- The paper introduces a novel SLO-aware dynamic frequency scaling method for LLM serving, reducing GPU energy consumption by up to 34%.
- It employs phase-specific optimizations by distinguishing between prefill and decode phases with tailored SM frequency adjustments.
- The framework uses real-time TPS feedback to maintain 95th-percentile token latency within strict service-level objectives.
GreenLLM: SLO-Aware Dynamic Frequency Scaling for Energy-Efficient LLM Serving
The paper "GreenLLM: SLO-Aware Dynamic Frequency Scaling for Energy-Efficient LLM Serving" (2508.16449) presents an innovative framework designed to minimize GPU energy consumption while maintaining service-level objectives (SLOs) in the serving of LLMs. The methodology involves a detailed separation of control strategies for the prefill and decode phases of LLM inference, utilizing adaptive frequency scaling techniques to optimize energy efficiency.
Introduction
LLMs are increasingly integral to cloud services, necessitating efficient inference mechanisms due to the substantial energy demands of GPU operations during these processes. The inference consists of two phases: the latency-sensitive prefill phase and the decode phase, each with unique computational requirements. Traditional GPU scaling does not differentiate between these stages, leading to energy inefficiencies.
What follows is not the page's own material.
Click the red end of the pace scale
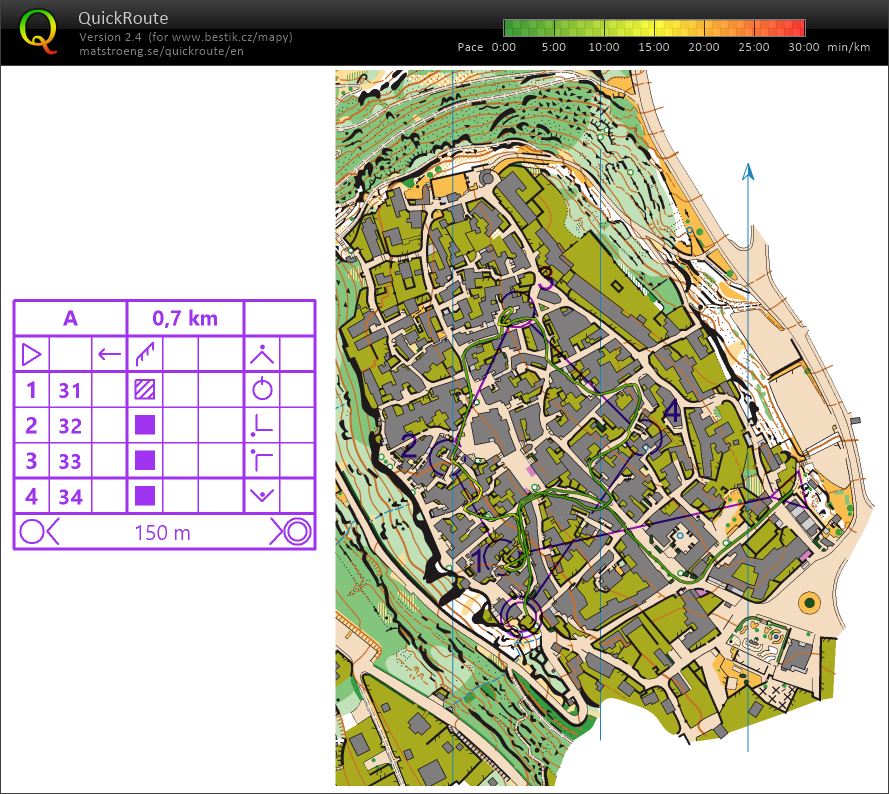Screen dimensions: 889x794 click(x=797, y=28)
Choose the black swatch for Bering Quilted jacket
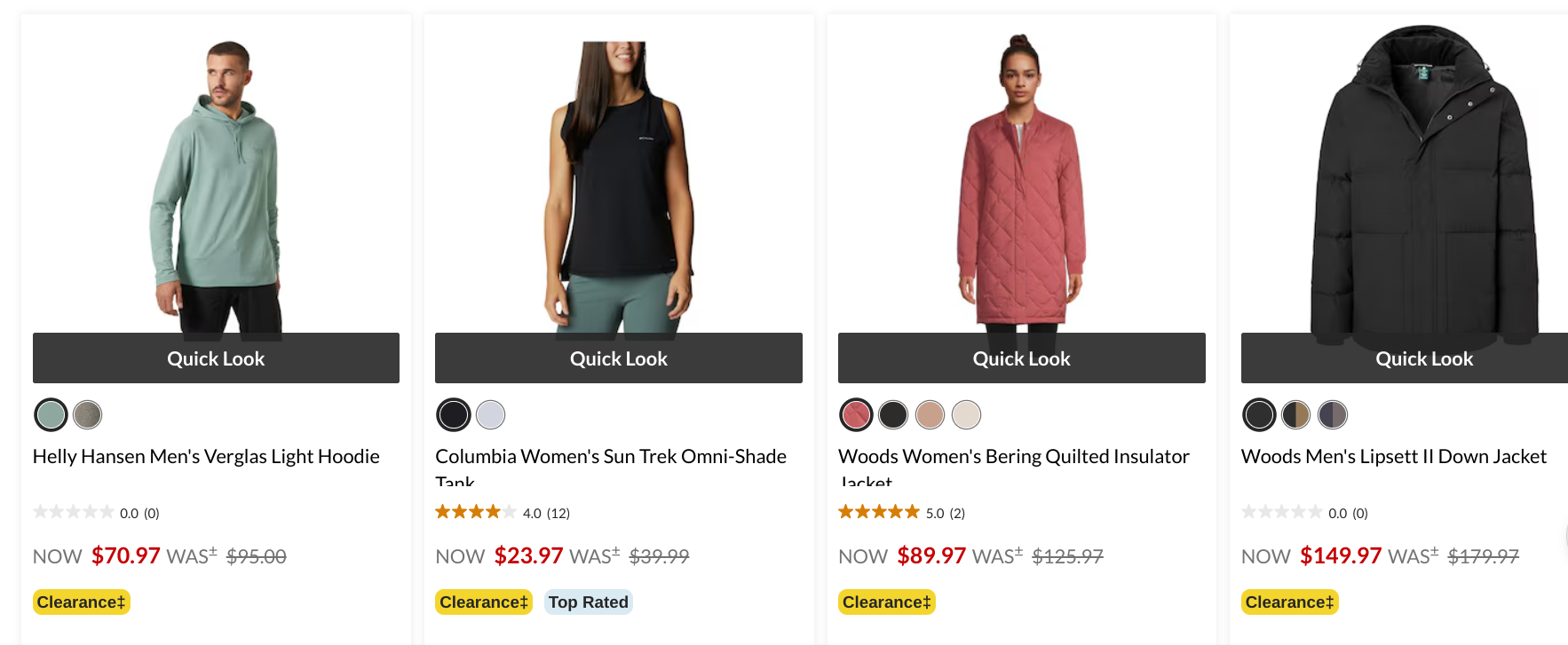 click(893, 414)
GreenLLM introduces a dynamic scaling strategy that explicitly recognizes and separates these phases. By using different SM frequencies and energy models, the framework achieves significant energy reductions without breaching SLO boundaries.
Technical Approach
Prefill Phase Optimization
In the prefill phase, GreenLLM classifies requests based on prompt length and uses historical data to fit latency-power models on GPUs. The system then employs a queueing-aware optimization to set energy-efficient SM frequencies for each class.
Figure 1: System Overview: Queue-aware prefill optimizer and dual-loop dynamic decode optimizer.
Prefill stages benefit from aggressive resource use, minimizing TTFT for short and medium prompts while maintaining energy efficiency for long ones.
Decode Phase Optimization
The decode phase employs a dual-loop feedback control system that dynamically adjusts GPU frequency according to real-time TPS measurements. This system aims to keep the 95th-percentile time-between-tokens (TBT) within defined SLO limits without exceeding energy needs.
Figure 2: Decode control: TPS determines coarse frequency-band and fine frequency adjustment with hysteresis to meet P95 TBT.
By dynamically tracking token generation rates, GreenLLM ensures adaptive and responsive frequency scaling, effectively saving energy while adhering to specified latency ceiling.
Results
GreenLLM shows a marked improvement in energy efficiency compared to standard DVFS baselines. Experiments on Alibaba and Azure traces document up to a 34% decrease in total energy consumption, maintaining throughput and with minimal SLO violations increase.
Figure 3: GPU Frequency vs. Decode TPS under defaultNV and GreenLLM
Phase-Specific Energy Savings
Prefill-stage optimization alone contributed significantly to energy savings, primarily by avoiding the excessive use of GPU resources where not needed. The dual-loop control in the decode phase ensures real-time adjustment to workload demand, maintaining energy savings even under varying input TPS.
Figure 4: Prefill microbenchmarks (TTFT vs TPS) with defaultNV and GreenLLM.
Implications and Future Work
GreenLLM's results highlight the importance of differentiated power management strategies for LLM serving, revealing untapped potential in phase-aware optimization. Future work could extend these methods to distributed systems and explore integration with emerging GPU technologies.
Conclusion
The GreenLLM framework effectively separates and optimizes the unique phases of LLM inference, demonstrating significant energy savings while adhering to latency constraints. This approach paves the way for more energy-efficient deployment of LLMs in large-scale cloud services, contributing to sustainability in AI infrastructure.